I'll start off with some sad notes, but will end it the best way I know how. 

I'm sorry Chloe that I couldn't fix what was going on. I was powerless in this and I often feel like I let you down. I know you're up there with Great Granny and PawPaw hanging out and watching over our entire family. 

I was being selfish after you passed away, I kept thinking 'I lost my daughter, why my daughter?, why me?'. I couldn't help it. That day I lost a huge piece of me and I was devastated about it. It wasn't until I was talking to my best friend that I realized how selfish I had become. He had gone through a very rough patch which still haunts him to this day. (which is completely understandable) I couldn't imagine the pain of losing a parent suddenly. I remember looking at him and telling him 'it wasn't just you that lost someone, your dad lost someone, your sister lost someone, everyone she ever came in contact lost a special person.' It wasn't until after I said that, that I realized Chloe wasn't just Lindsay and my baby. It was my mom and dads first grandbaby, my sisters first niece, my mother-in-laws 8th grandbaby, and a new niece/cousin for the litter. 

Another thing that we talked about was the fact that as the 'rule' states, is that you are supposed to bury your parents, not your children. I've heard that saying in the past, but never did I ever think it would apply to me. I know that at some point I will have to bury my mom and dad (God willing, not for many many years from now), but never did I think I would ever have to attend a memorial service for my offspring. 

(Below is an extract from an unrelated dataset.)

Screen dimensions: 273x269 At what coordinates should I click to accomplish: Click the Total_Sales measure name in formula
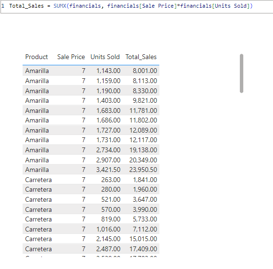[26, 6]
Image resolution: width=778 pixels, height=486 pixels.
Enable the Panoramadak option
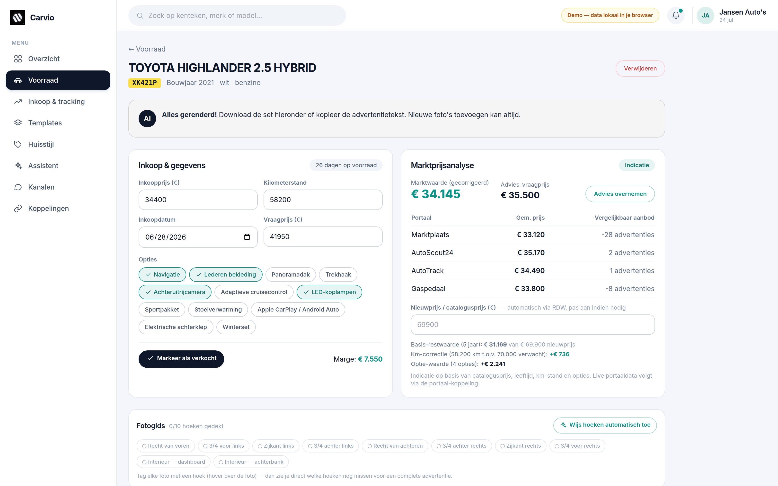(291, 275)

I remember at the memorial service, the sheer amount of people that showed up. For a little girl, who never graced this earth with her presence, to have a flock of people show up was amazing. For the first time during this whole situation I finally felt and saw what true love and friendship was all about. None of the people that showed up had to, yet they did out of the kindness in their heart. Two nurses from our doctor in Odessa even made the trip which I would've never anticipated. It was great seeing the balloons hit the sky in that iconic heart shape. It was almost like a final goodbye and 'I love you' from that sweet angel in the sky. 

On a lighter note now. This pregnancy has been extremely fun and adventurous to say the least. Everything from the stereotypical morning sickness to the fact that she can't handle chicken cause it's slippery (which for some unknown reason makes her gag) is hilarious. This pregnancy (just like with Chloe) has brought us a lot closer together and our love for each other is greater than I could of ever imagined. Our relationships with our friends also seems stronger as well. It's crazy what a death and pregnancy can do to people. 

I personally wanted to say a big Thank You to anyone that reads this and to everyone that has been a part of our lives, whether it was from the beginning or not. Our friends really helped us through a very rough patch in our lives and there is no way we could ever repay that debt. 

'Let go and let God'
Happy Birthday baby girl! I love you!!